• [DIRECTIONS FOR THIS TASK]:
Could you arrange the data from the line that contains "Collapse the Cuando" through the end of the data as a JSON list of strings, one string per line, with blank lines dropped and the pictures left out?

• [DATA EXTRACT]:
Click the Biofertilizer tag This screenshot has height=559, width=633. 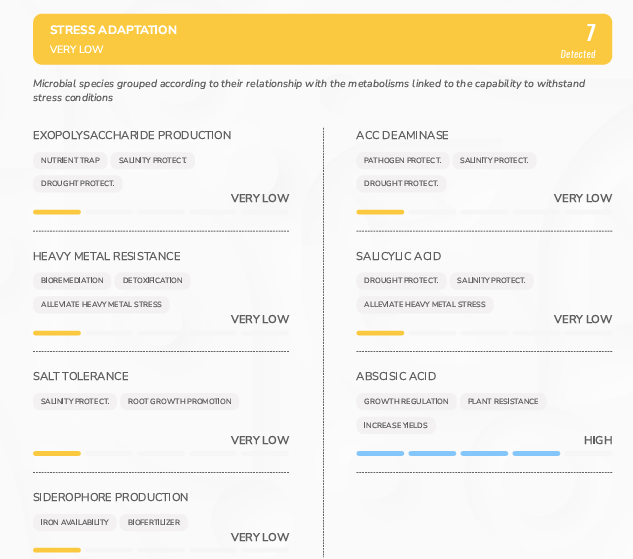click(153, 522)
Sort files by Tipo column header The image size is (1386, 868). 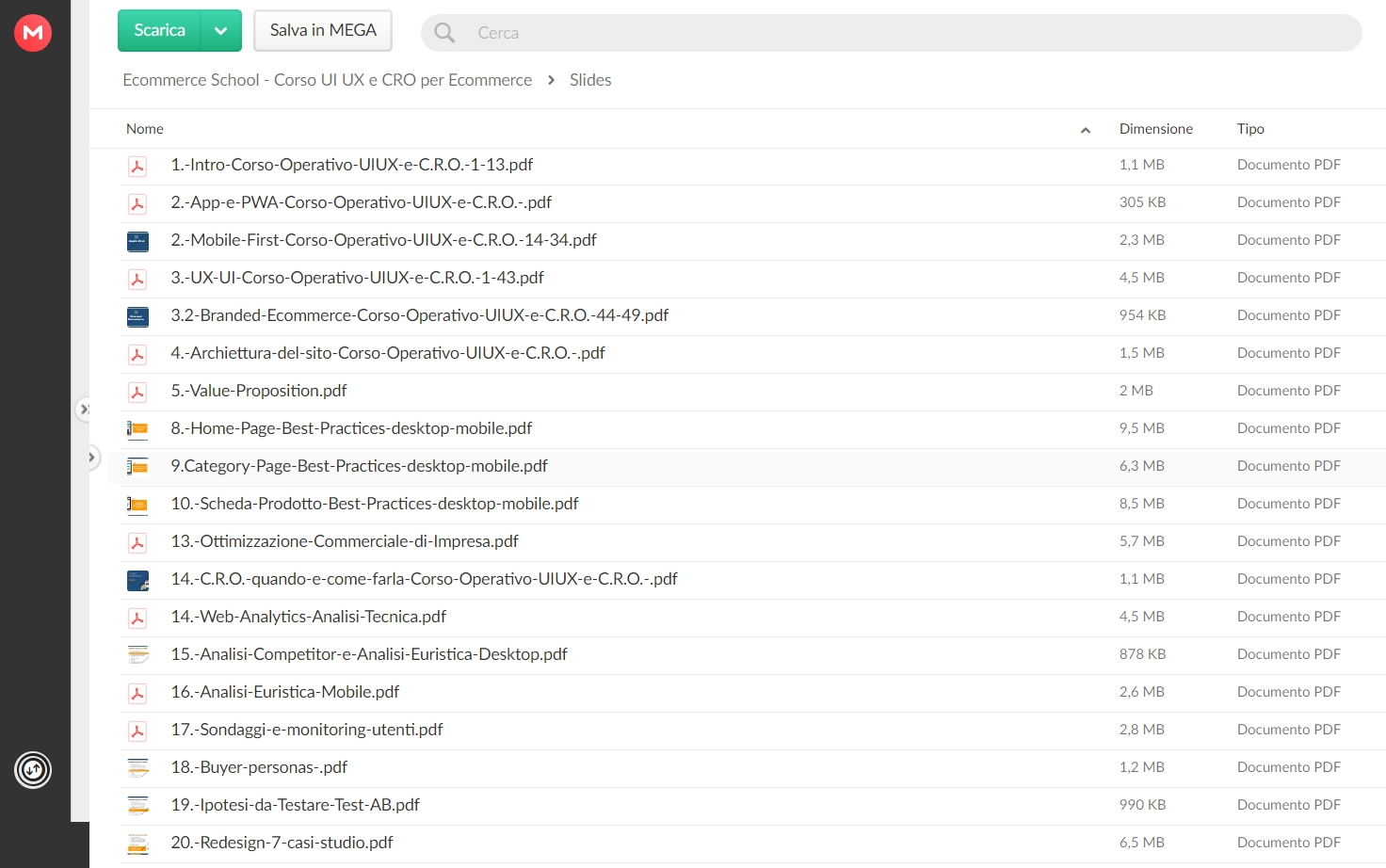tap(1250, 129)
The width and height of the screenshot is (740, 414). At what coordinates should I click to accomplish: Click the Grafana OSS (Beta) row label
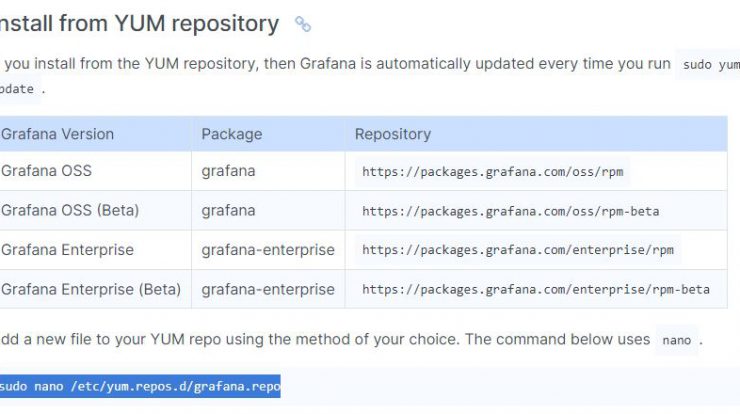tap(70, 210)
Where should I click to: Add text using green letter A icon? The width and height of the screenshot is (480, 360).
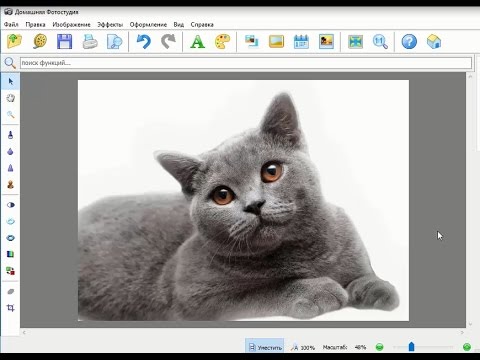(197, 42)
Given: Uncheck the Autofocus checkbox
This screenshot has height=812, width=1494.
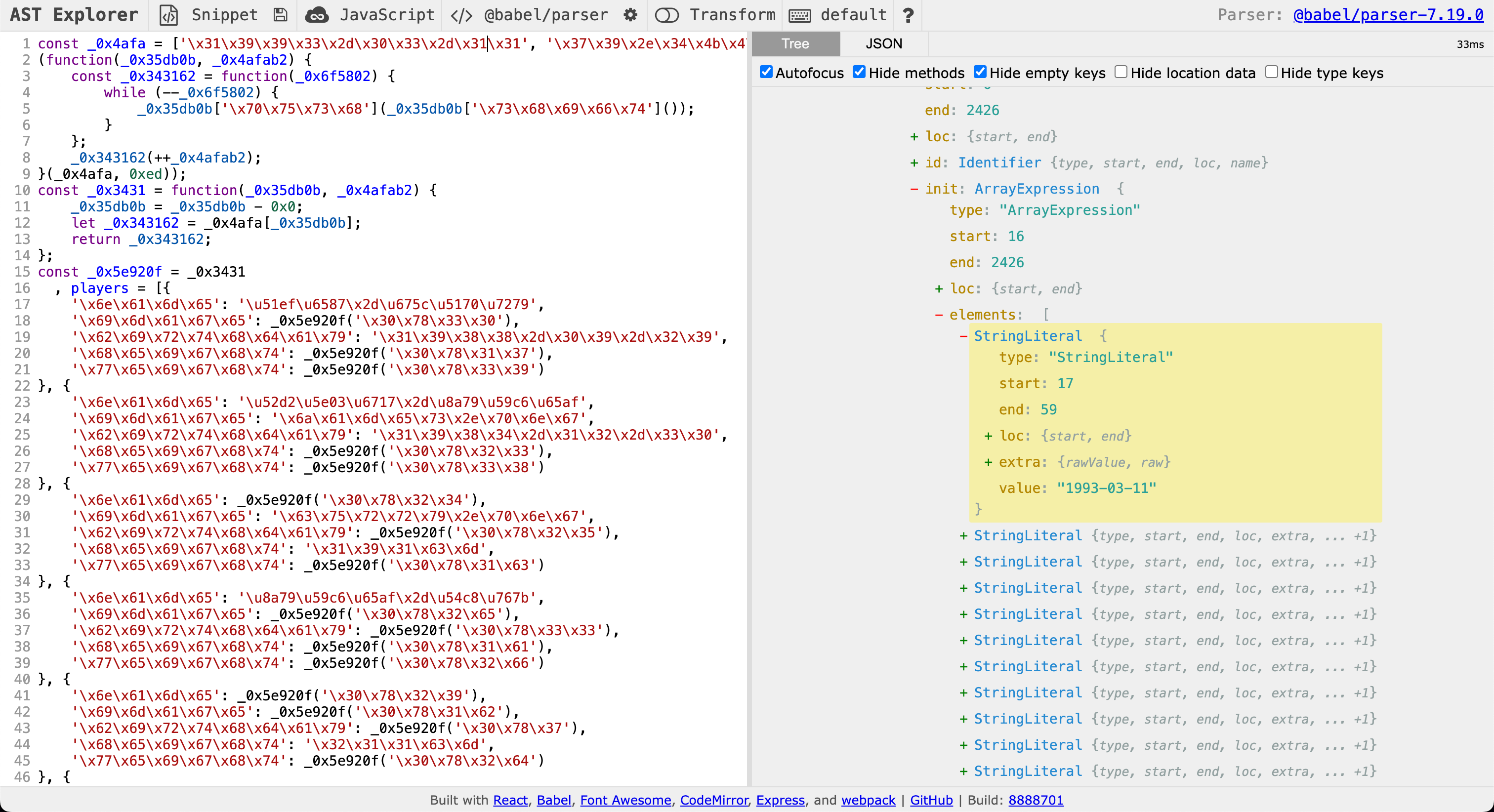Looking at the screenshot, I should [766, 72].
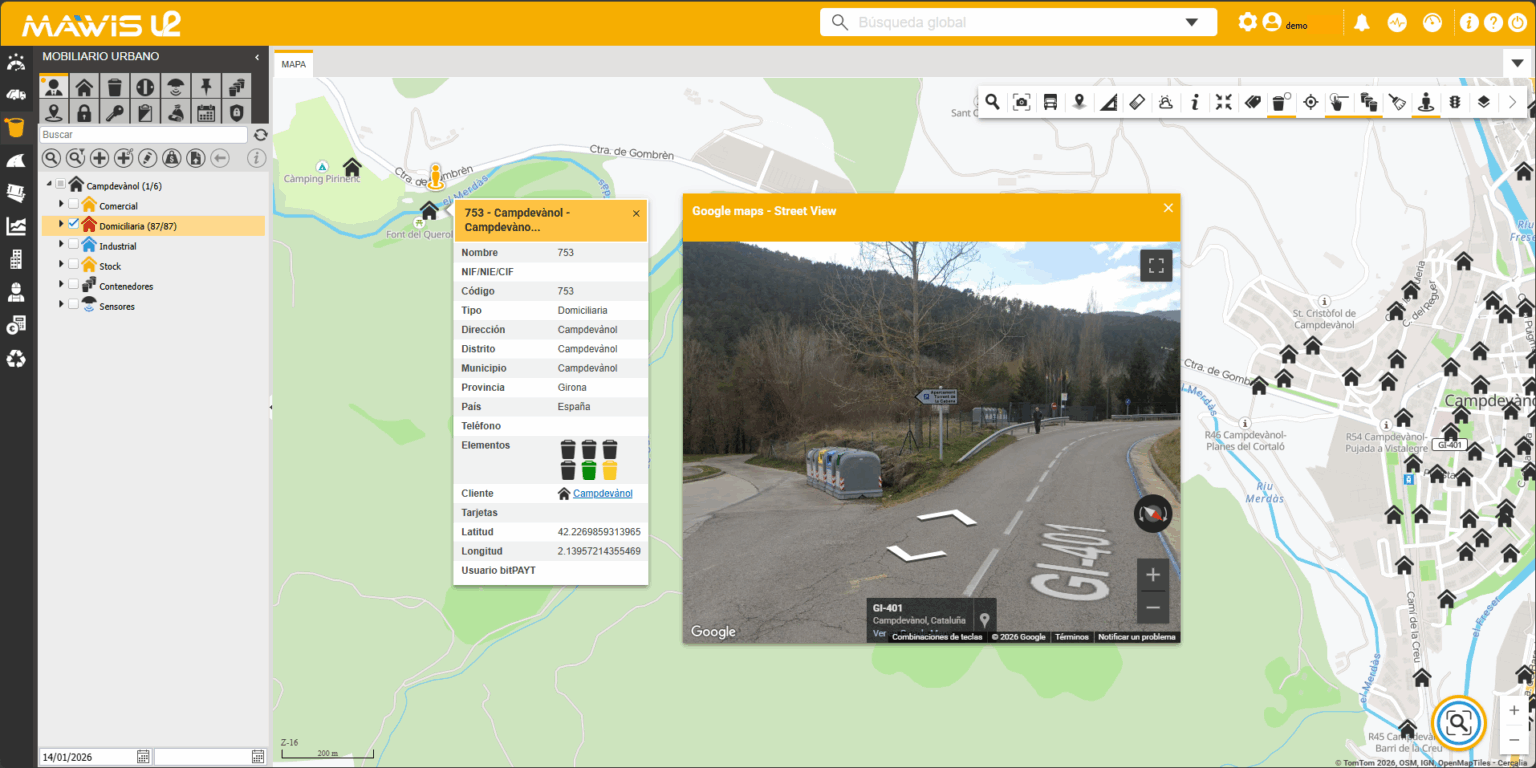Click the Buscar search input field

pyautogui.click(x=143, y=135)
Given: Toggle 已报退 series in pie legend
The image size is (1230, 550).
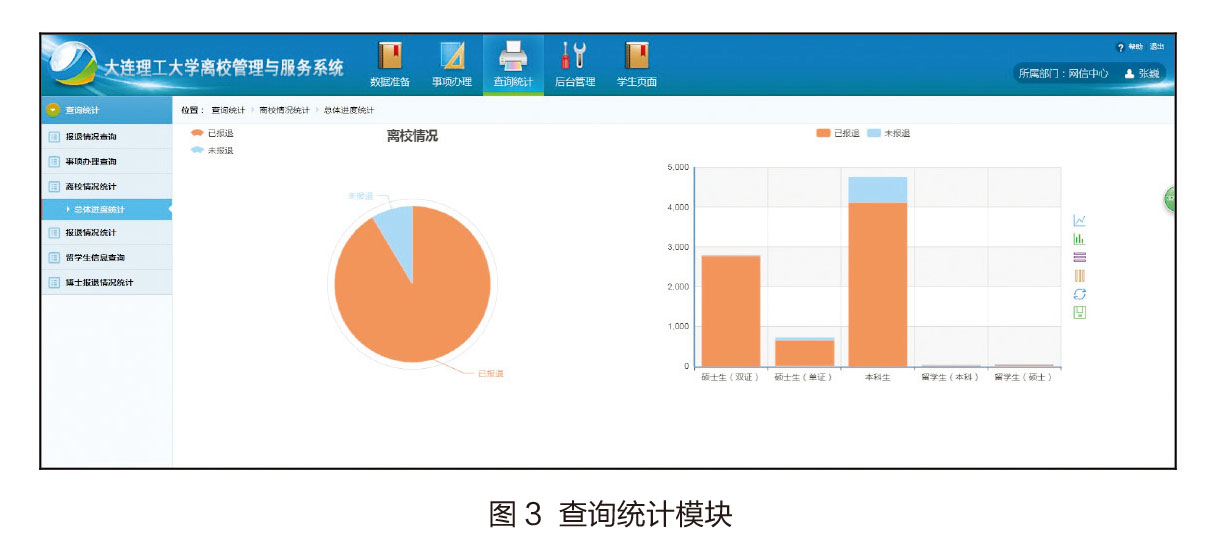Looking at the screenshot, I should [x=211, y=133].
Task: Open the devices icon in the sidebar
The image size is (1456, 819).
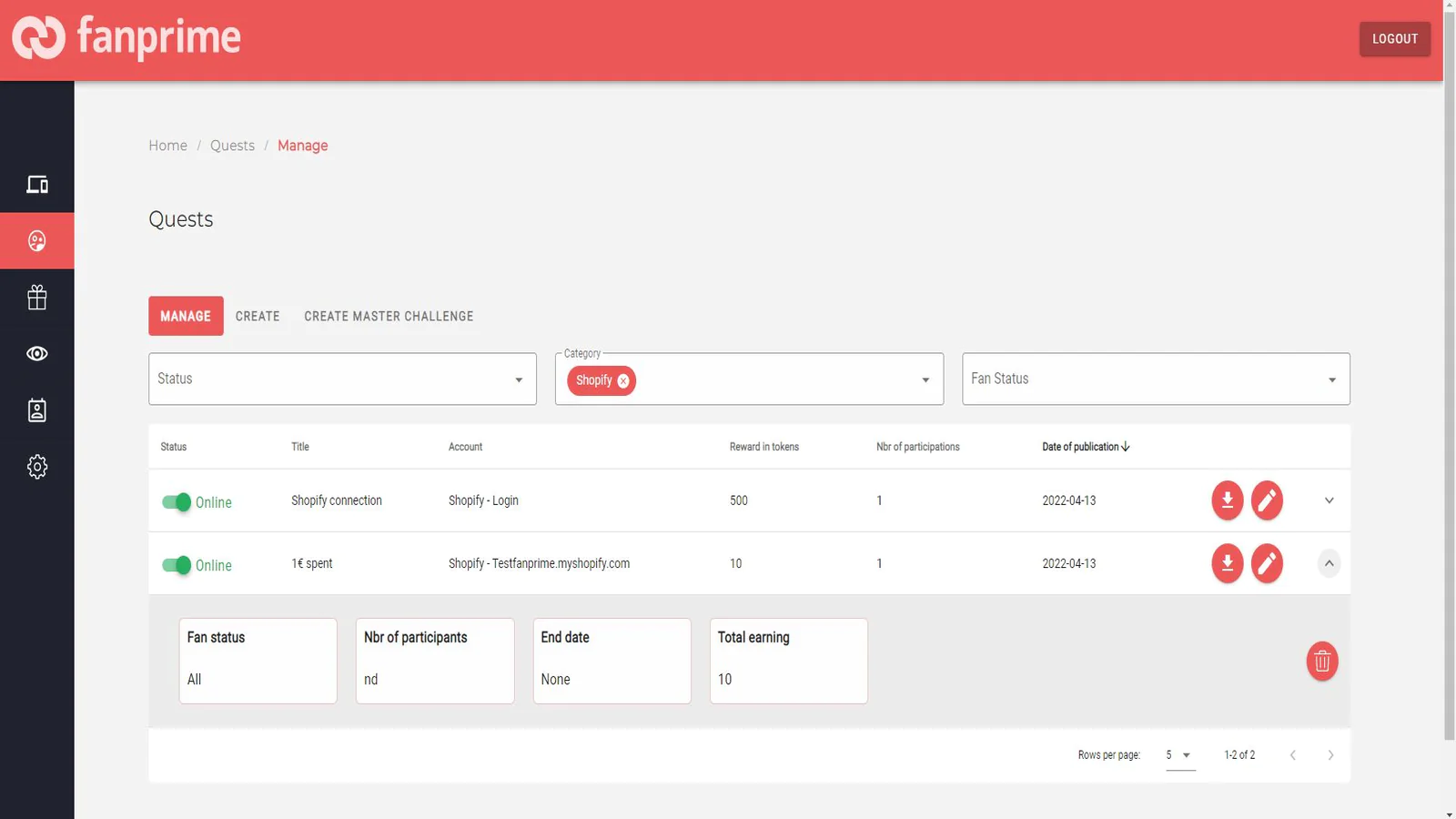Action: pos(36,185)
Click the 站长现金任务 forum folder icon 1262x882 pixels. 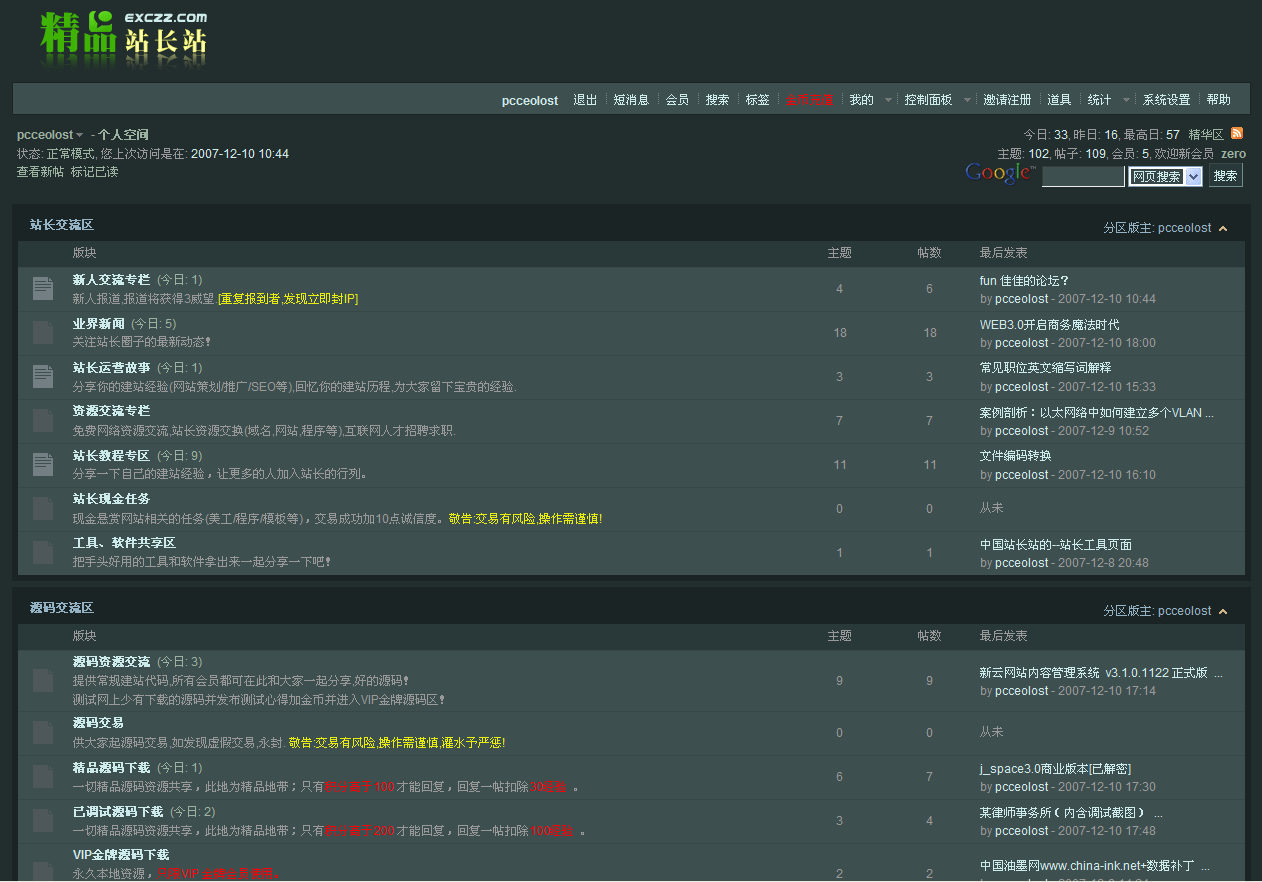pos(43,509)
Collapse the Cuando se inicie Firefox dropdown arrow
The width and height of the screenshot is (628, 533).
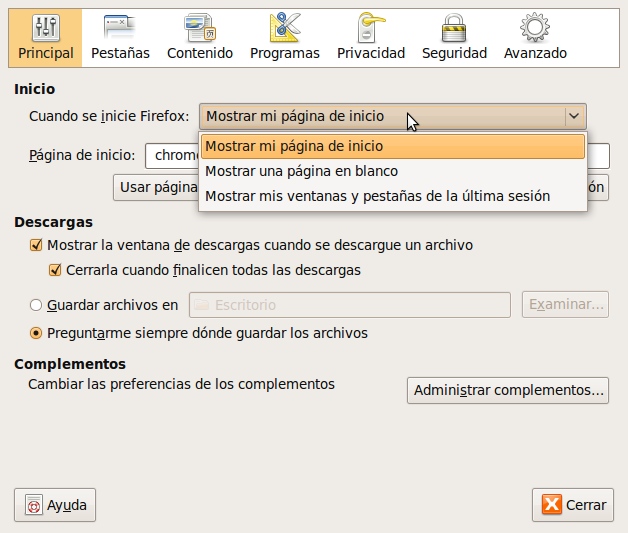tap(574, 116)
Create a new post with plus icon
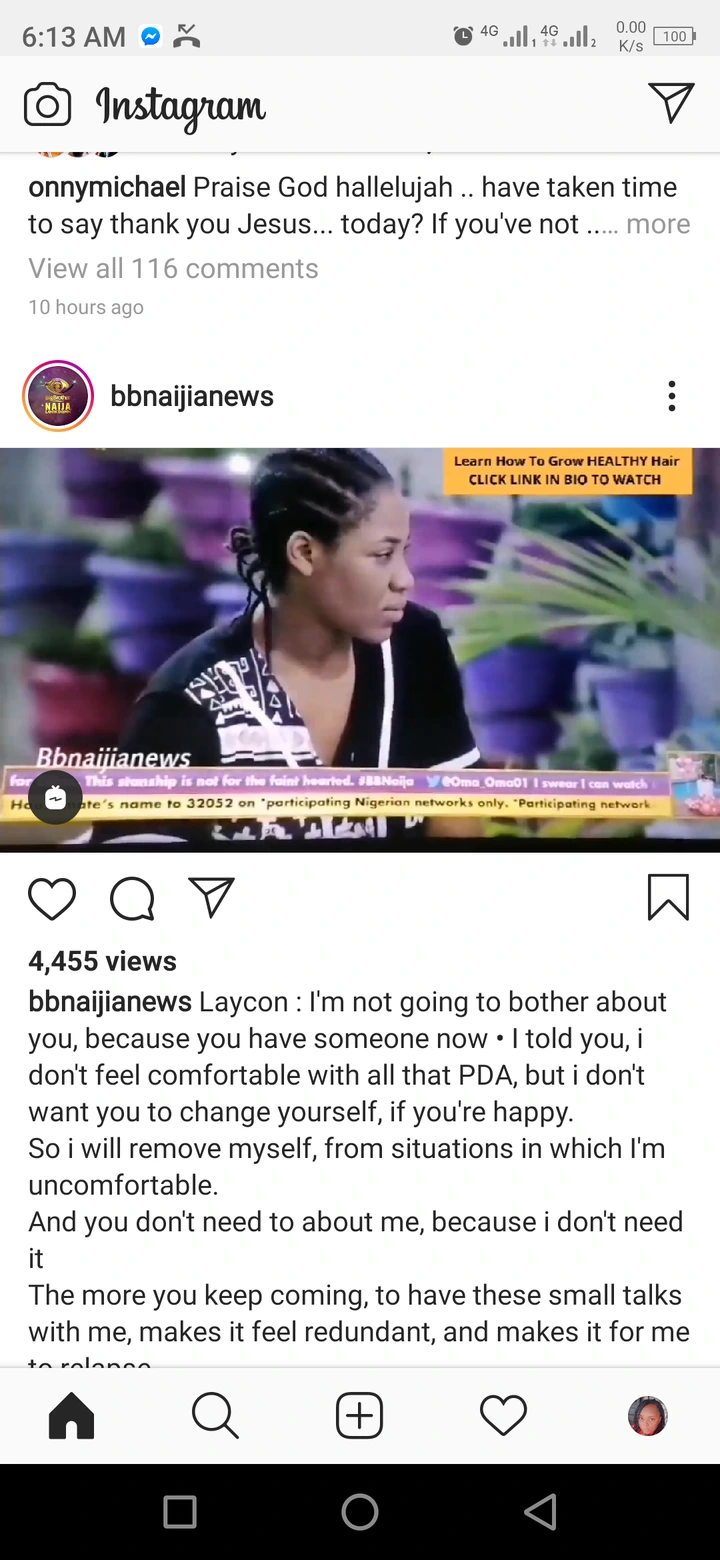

• [THE RESPONSE]:
[
  "Collapse the Cuando se inicie Firefox dropdown arrow",
  "The width and height of the screenshot is (628, 533).",
  "tap(574, 116)",
  "Create a new post with plus icon"
]